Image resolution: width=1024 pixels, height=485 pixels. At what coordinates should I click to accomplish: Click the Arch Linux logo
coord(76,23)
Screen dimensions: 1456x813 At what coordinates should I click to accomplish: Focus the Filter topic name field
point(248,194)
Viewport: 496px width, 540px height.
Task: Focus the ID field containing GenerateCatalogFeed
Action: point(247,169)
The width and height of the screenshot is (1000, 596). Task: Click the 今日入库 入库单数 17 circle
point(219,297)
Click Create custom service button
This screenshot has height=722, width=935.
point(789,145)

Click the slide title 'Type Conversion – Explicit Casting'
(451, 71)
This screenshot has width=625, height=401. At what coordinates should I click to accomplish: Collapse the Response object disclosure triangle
#####
Your goal:
Could you return all of the records above, reproducing every line verbatim in its original order?

Full output:
Image resolution: width=1024 pixels, height=485 pixels. At what coordinates should I click to accomplish: Click the Arch Linux logo
coord(76,23)
Screen dimensions: 1456x813 At what coordinates should I click to accomplish: Focus the Filter topic name field
point(248,194)
Viewport: 496px width, 540px height.
Task: Focus the ID field containing GenerateCatalogFeed
Action: point(247,169)
The width and height of the screenshot is (1000, 596). Task: Click the 今日入库 入库单数 17 circle
point(219,297)
Click Create custom service button
This screenshot has height=722, width=935.
point(789,145)

Click the slide title 'Type Conversion – Explicit Casting'
(451, 71)
This screenshot has width=625, height=401. At what coordinates should I click to accomplish: Collapse the Response object disclosure triangle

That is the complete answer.